There. Now, I don't agree with anything else you've said here.
This is the original statement that got me started. "individual selves"..."Will be resurrected"...
Feodor alludes to my objections. Now consider Us+Jesus+God = One now (not later, not somewhere else). Salvation as an individual or Damnation as an individual is somewhat dificult to reconcile with the Oneness cited in the book of John.
None of this is to downgrade or negate your basic experience. But it time is it not to put away childish things given your effort to reach a larger understanding.
"Preacher Rick, my boy's dead will I see him when I get to heaven?"

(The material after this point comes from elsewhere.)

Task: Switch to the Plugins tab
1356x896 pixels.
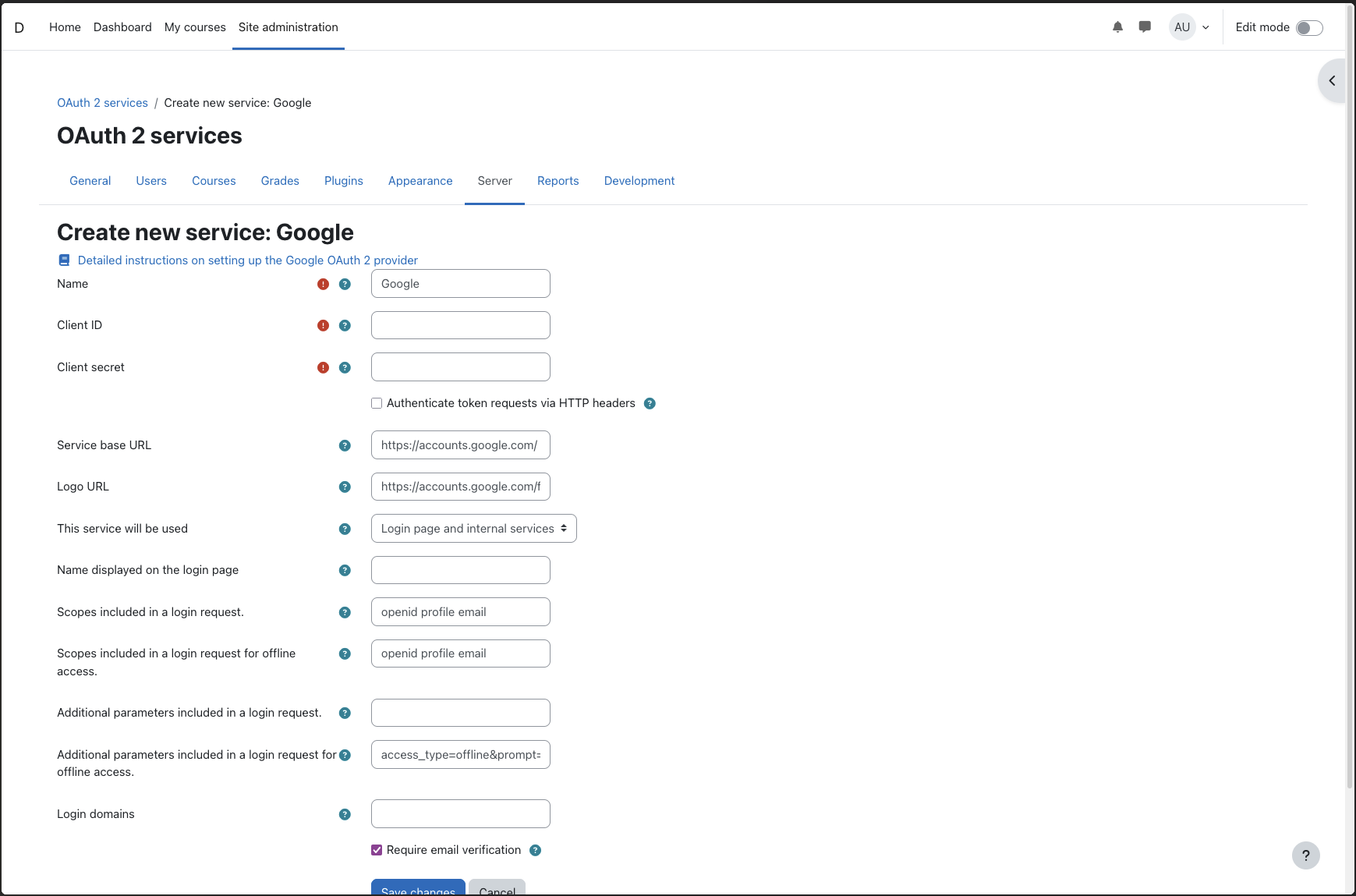Action: [x=343, y=181]
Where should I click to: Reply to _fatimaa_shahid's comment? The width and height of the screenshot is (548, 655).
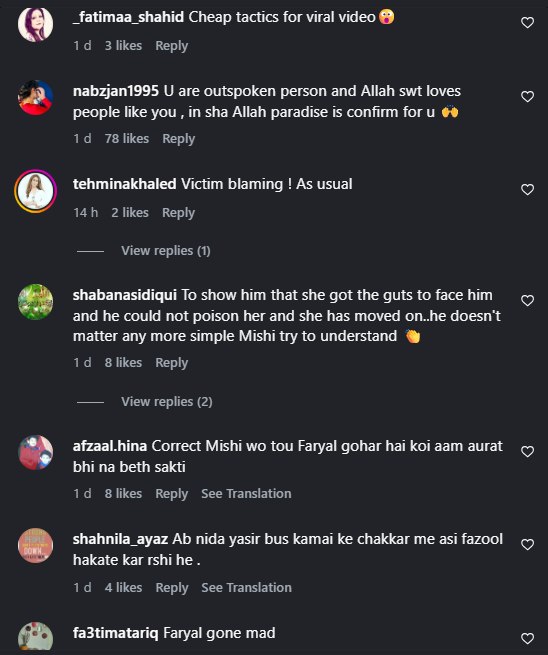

What do you say preacher Rick?
In Orthodox worship, or High Anglican worship, the Trinity is smelled, tasted, and seen. The text is a minor player. To a less extent in Roman worship, but the Mass is phenomenally reducible to communion, though theologically this is not supposed to be the case. The readings are a warm up act.
In most countries of the world, most Christians do not read scripture, they get it orally at church, but scripture comes in a distant third, fourth, fifth, etc. to communion, to liturgy, to iconography, etc.
Not that this imbalance is good, either.
But the fact that such a notion comes so alien to us in the protestant and, I'll add, constitution-as-scripture states is telling about our imbalance.
To a grieving parent? Hell yes I'd say yes! And it's not a lie. Maybe I hope so is closer to the truth.
But this person's grief not being about me or what I think, or what ultimate "truth" might be -- but it being a cry for comfort -- I choose comfort.
Besides, it depends on what your definition of "my," "boy's," "dead," "will," "I," see," "him," "when," "I," "get," "to" and "heaven" are -- and such a time is not a time for definitions, either.
That is why tradition is necessary, as long as it is a living tradition. The structure as received is the only thing broad and strong enough on which to base and frame out the house of a living community. The structure, rather, the structures of tradition invite the building in of a more contemporary, more fine, many roomed mansion which take their decorating styles from contemporary experience.
Anyway, I don't think Spong and Dawkins would be very interesting because Spong might concede certain points Dawkins makes, while Dawkins would insist that, by these concessions, Spong is confessing the utter irrationality and untenability of his (Spong's) own intellectual claims. That is part of Dawkins' problem (but only part) - his utter willful ignorance of the varieties of Christian doctrine as intellectually incoherent nonsense.